What about this painting, with the odd child in it with these huge testicles?
It’s a boy, and I wanted his body to become like a painter’s palette that looks like the features on it 
could be moved around. His body has a torque to it. And I added a basketball for scale and because it seemed boyish. The body’s pose felt like Roman sculpture, and the basketball is so everyday that it brought it back
 to the actual world. Also, my husband, Ryan, had had this crazy dream about shrinking after we had our 
baby. It was like a hallucination, that first week, when you don’t sleep at all. You spend so much time staring at this little body. And then, in the middle of the
night, Ryan was really worried; he kept asking: “Am I shrinking? Am I shrinking?” It was intense. And then he had this crazy dream about a little bald, mentally impaired troll, sort of like a leprechaun, but he was holding a basketball. The troll said, “I’ll be your friend.” In the beginning when you have a baby you are so
 tired and freaked out. But I should probably not talk about Ryan’s dreams, or any dreams, really!

What do you still have to do for the Petzel show?
I want to make a large painting of an intimate subject: something simple, like a couple in bed, from
an aerial view.

Figurative painting has seen a resurgence in the recent past (in no small part due to your influence).
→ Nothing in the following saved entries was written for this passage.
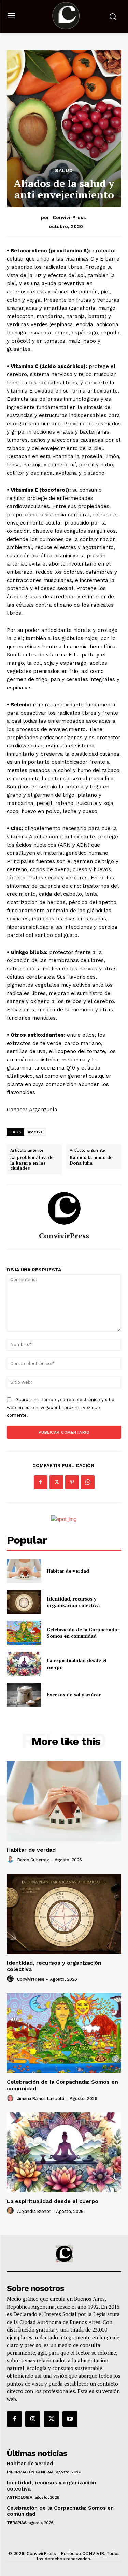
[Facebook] (40, 1482)
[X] (56, 1482)
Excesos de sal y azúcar (74, 1694)
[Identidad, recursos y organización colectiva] (24, 1602)
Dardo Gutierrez (33, 1859)
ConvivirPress (69, 217)
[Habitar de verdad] (24, 1571)
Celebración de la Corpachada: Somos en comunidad (83, 1632)
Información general (30, 2472)
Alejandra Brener (34, 2211)
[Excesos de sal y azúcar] (24, 1695)
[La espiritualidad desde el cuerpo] (24, 1664)
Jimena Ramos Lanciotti (40, 2098)
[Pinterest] (72, 1482)
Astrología (19, 2497)
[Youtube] (69, 2418)
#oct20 (36, 1132)
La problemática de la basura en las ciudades (32, 1163)
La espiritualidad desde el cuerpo (52, 2201)
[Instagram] (32, 2418)
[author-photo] (11, 1859)
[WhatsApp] (88, 1482)
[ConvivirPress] (64, 1208)
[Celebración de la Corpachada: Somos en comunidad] (24, 1633)
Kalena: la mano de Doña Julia (91, 1160)
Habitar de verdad (68, 1571)
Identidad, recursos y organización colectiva (73, 1602)
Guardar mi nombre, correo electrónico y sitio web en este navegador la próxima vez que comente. (60, 1407)
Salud (64, 170)
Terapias (16, 2522)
But at the same time there has been an upsurge in process-driven abstract painting, most of it fairly homogeneous. What excites you these days, reminding you that there’s still work to be done in a fairly conservative medium?
I don’t think painting is conservative, or any more conservative than any other medium. But I do think
it’s a good time: It feels very open. And there has been a lot of serious thinking and writing about painting in the past 10 years, which is exciting. About abstraction and figuration, I think there are bad and great artists in both camps and there really isn’t too much of a difference. It really only comes down to making interesting paintings.

In your work, the body occupies a fraught position — sometimes it’s dissolving, or exploding in violent gestures, or being dissected, or cannibalized. What
sorts of bodies inhabit these new paintings?
I think they are all different. Maybe they are containers of a sort? Some of them feel like they could be Trojan horses, sculptural, or active. I want them
 all to engage the viewer directly, to be very frontal. Even the figures that are in profile, I feel like they are totally set up for a viewer. I want them to be pushing 
up against their physical limitations, the space of
the painting — hemmed in by their interior space but able to step outside themselves.

A version of this article appears in the September 2015 issue of Modern Painters magazine.